_EXTRACTED DATA:_
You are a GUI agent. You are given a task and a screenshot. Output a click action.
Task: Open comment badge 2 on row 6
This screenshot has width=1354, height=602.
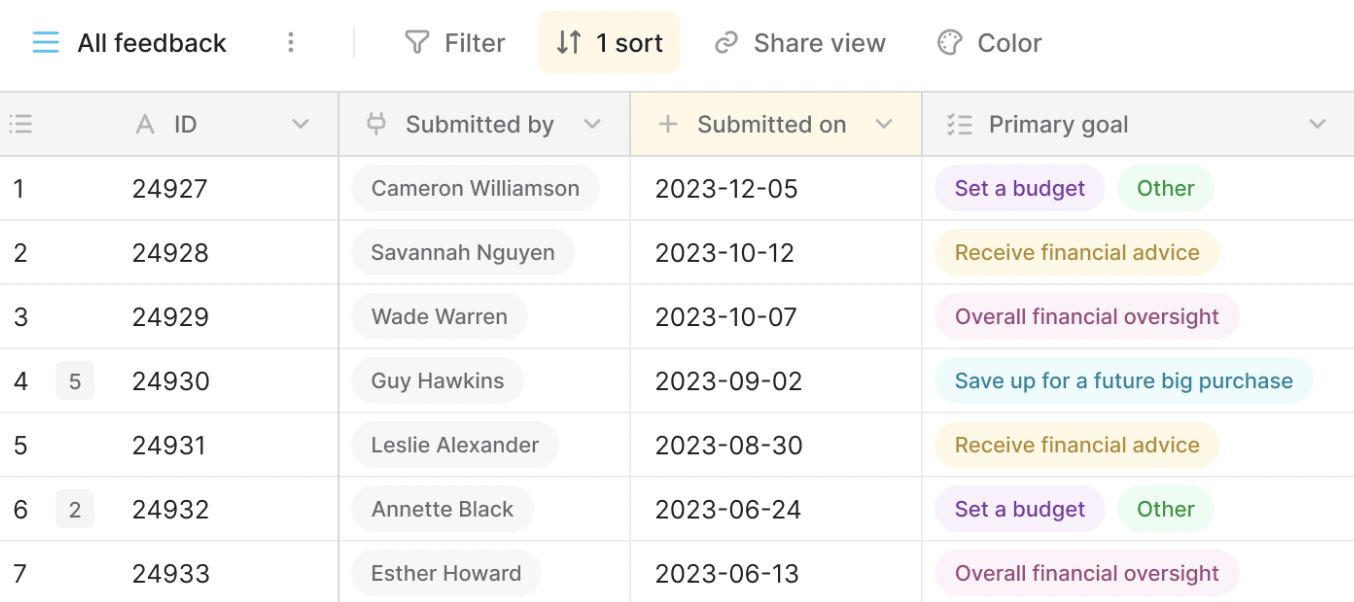pos(75,509)
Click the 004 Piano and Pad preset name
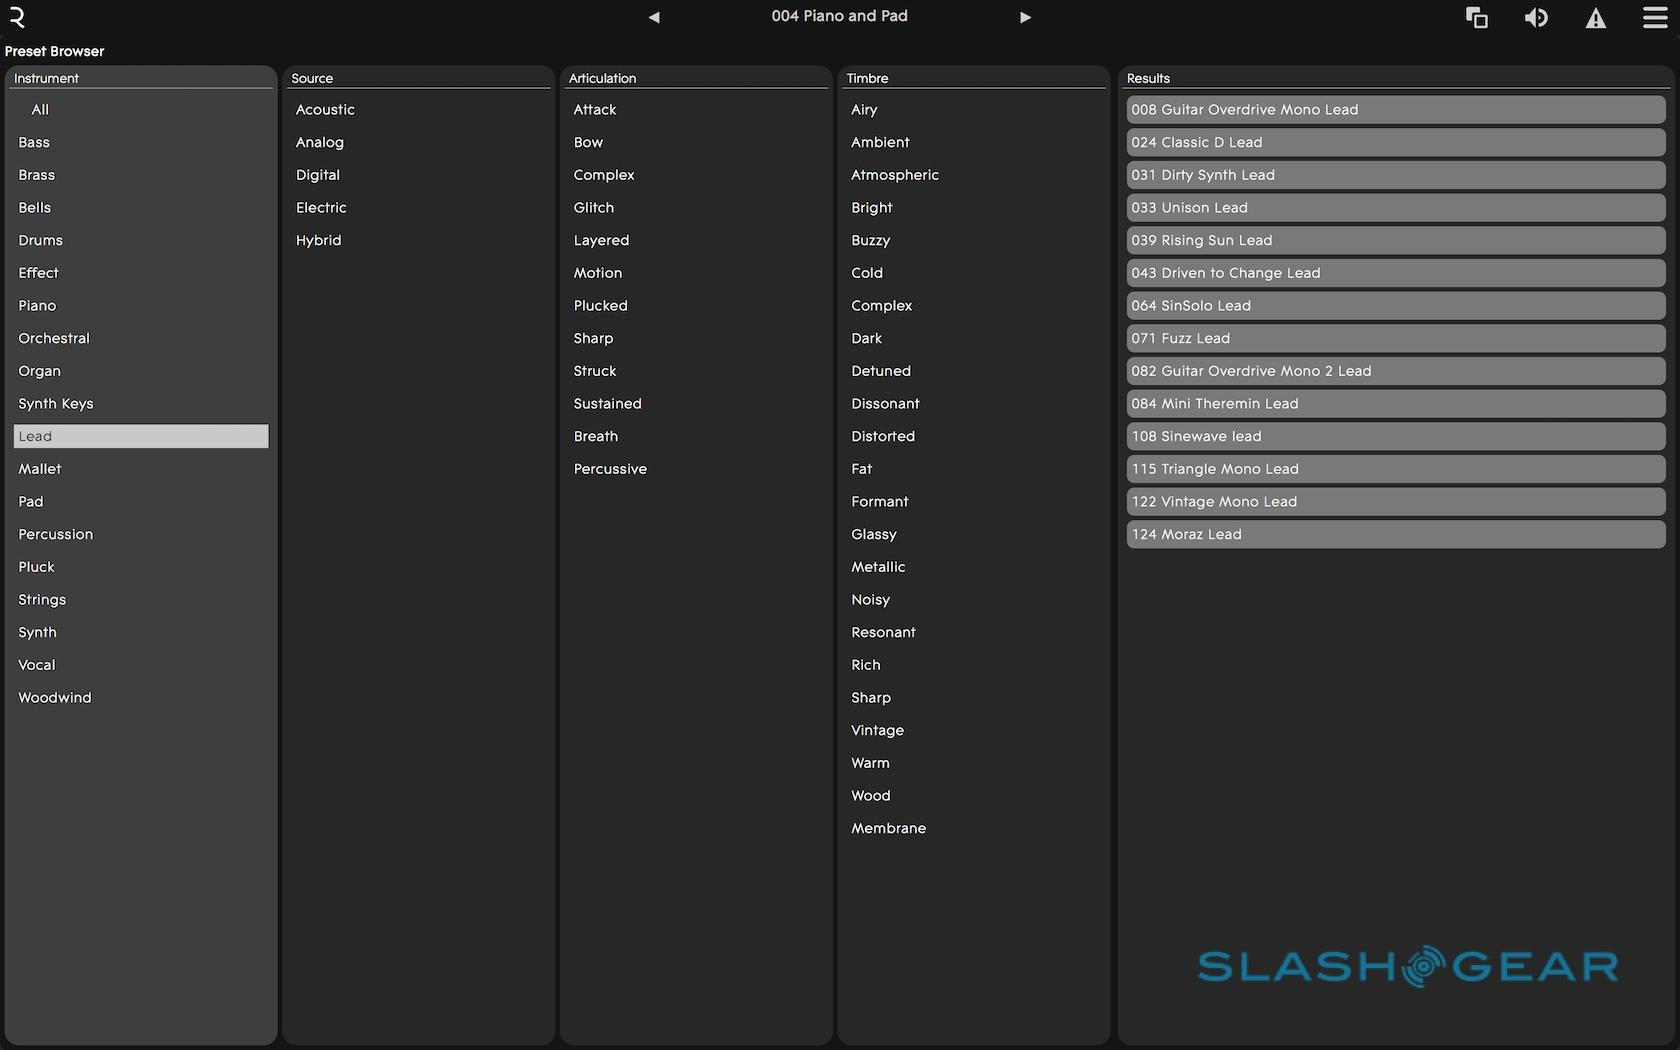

_EXERCISE DIRECTIONS:_
Please rewrite all of the rows above, changing every "screenshot" to "screen capture" and keeping everything else the same. Leave the pictures out of your answer.

_SOLUTION TO THE EXERCISE:_
You are a GUI agent. You are given a task and a screen capture. Output a click action.
Task: Open comment badge 2 on row 6
This screen capture has width=1354, height=602.
pos(75,509)
Click the 004 Piano and Pad preset name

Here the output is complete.